RTD’s finale was actually subtle by his standards — though let’s keep in mind that “subtle by his standards” still includes the Doctor jumping out of a spaceship with a gun and then crashing through a skylight.

…Moffat, by contrast: The Empty Child/The Doctor Dances, The Girl in the Fireplace, Blink, Silence in the Library/Forest of the Dead. I just listed all the best episodes of the series. Three of which won Hugos (and the fourth lost to Dr. Horrible’s Sing-Along Blog, which there’s no shame in).

I don’t know if Smith’s going to be any good or not — and Tennant is one hell of a tough act to follow. But I’m pretty confident he’ll have some great scripts to work with.

 
Johanna writes:  

Oh, what excellent points! I hadn’t thought much about that aspect of the changeover, but the episodes you list are some of my very favorite. I hope Moffat is able to carry that through a whole season. You’ve just made me excited to see it again! Thanks!

 
James Schee writes:  

I’d been curious about Doctor Who in the past, went and got some old DVDs before the new series even started. It was okay, but never hit for me.
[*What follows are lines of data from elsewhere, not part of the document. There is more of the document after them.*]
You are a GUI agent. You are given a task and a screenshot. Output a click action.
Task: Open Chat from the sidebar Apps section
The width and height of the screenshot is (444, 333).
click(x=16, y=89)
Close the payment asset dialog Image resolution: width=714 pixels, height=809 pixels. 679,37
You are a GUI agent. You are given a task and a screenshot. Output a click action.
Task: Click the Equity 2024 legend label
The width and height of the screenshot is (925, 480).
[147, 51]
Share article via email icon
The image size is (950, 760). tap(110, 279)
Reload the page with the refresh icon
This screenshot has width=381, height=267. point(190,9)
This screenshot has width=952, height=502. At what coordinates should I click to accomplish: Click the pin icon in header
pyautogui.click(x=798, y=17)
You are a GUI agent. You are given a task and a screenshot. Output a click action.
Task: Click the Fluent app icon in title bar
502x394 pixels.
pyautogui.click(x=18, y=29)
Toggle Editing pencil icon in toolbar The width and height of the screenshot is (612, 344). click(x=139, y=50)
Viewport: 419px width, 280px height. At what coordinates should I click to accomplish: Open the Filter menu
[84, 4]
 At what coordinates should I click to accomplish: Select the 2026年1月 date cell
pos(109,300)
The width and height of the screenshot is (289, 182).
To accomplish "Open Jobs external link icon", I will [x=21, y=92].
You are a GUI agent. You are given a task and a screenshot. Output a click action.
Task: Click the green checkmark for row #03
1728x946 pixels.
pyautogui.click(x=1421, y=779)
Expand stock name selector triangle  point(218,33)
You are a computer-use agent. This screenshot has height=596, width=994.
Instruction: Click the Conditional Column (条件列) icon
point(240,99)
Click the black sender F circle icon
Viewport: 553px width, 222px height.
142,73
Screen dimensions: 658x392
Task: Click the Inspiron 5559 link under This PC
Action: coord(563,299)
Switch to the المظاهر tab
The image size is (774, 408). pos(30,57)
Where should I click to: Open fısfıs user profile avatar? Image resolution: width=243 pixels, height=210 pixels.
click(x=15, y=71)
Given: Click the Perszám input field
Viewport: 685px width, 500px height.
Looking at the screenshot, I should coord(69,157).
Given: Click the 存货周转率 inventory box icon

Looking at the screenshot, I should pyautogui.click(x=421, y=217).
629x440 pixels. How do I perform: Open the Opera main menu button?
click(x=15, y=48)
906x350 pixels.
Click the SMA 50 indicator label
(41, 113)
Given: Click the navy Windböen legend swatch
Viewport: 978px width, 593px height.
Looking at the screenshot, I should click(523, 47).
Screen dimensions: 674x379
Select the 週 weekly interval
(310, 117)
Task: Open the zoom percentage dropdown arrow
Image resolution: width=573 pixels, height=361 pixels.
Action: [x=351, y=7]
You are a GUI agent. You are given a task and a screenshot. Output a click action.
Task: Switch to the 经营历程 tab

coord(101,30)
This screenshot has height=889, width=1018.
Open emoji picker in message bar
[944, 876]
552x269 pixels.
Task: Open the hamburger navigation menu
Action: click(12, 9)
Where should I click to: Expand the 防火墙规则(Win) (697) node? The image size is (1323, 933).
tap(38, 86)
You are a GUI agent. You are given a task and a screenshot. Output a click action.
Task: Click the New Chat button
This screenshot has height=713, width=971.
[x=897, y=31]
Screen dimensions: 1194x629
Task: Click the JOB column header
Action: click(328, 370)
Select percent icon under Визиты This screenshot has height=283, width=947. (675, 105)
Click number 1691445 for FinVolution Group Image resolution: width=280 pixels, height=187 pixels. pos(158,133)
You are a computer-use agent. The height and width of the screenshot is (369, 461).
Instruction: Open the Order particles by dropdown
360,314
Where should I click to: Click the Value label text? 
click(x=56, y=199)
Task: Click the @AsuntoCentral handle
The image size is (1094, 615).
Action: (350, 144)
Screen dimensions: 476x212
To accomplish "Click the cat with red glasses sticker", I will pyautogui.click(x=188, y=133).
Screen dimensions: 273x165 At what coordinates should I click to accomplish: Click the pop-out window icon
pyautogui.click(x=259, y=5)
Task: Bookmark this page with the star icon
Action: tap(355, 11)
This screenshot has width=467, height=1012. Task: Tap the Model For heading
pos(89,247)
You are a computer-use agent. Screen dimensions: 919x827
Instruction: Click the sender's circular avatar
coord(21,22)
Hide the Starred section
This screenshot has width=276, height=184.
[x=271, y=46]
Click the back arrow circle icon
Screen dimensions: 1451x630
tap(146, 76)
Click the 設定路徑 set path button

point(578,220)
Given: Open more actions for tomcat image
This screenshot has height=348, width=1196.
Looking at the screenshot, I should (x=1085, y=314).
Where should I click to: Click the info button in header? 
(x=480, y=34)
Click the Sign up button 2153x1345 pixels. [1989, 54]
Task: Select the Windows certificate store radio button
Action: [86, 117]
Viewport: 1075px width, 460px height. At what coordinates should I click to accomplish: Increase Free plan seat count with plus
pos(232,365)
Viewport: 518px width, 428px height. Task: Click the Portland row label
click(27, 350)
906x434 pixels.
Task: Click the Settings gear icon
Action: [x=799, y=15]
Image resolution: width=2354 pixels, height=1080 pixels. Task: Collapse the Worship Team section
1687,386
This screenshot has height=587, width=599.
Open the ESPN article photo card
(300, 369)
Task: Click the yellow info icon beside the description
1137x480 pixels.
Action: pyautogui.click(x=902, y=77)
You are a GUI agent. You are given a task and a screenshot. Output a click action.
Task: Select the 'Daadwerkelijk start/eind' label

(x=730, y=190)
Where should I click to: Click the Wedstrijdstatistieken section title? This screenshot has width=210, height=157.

I LOVED the first season of the new series, and was at first turned off by Tennant’s first appearance. (thought he looked like a goofy looking young David Copperfield)

Yet Tennant had so much talent and heart and so he worn me over very quickly and made me pretty much forget Eccleston.

I’m just glad that i didn’t have to decide for a while if i want to follow the new Doctor or not. (given that it’ll be months before we see it) Right now I’d have to say no, as he didn’t do anything for me.

Yet also that final special, it seemed like we said goodbye to more than just Tennant or Davies. It also seemed a goodbye to Rose, Martha and the rest of the characters from this era. Maybe I’m wrong there, but that’s what it felt like anyway.

 
Mike Godwin writes:  

Moffat is great at everything he does, so there’s every reason to think he’ll be great running “Doctor Who”. (His series “Coupling” is one of the few series I own a complete run of.)

Smith did well in a very different role — but acting opposite Billie Piper — in the Philip Pullman adaptations for the BBC.

 
Johanna writes:  

Oh, THAT Moffat. I loved Coupling, too — now I’m back on board with the Doctor!

 
William George writes:  

I’m a Tom Baker generation Who fan.

But I really liked RTD’s era when the writing wasn’t *facepalm*-tastic, and the Doctor wasn’t a crying emo doofus.

I’ve heard that Smith’s Doctor will be more along the lines of the third Doctor: More behind-the-sofa stuff, more of a willingness to throw down on evil with some Venusian Aikido. I don’t think he’ll be driving a hovercar or wearing frills any time soon.

But it would awesome if he did.

 
Doctor Who to Film in the U.S. for First Time for Season Opener ยป DVDs Worth Watching writes:  

[…] BBC announced that season six of Doctor Who will film in the U.S. for the first time. […]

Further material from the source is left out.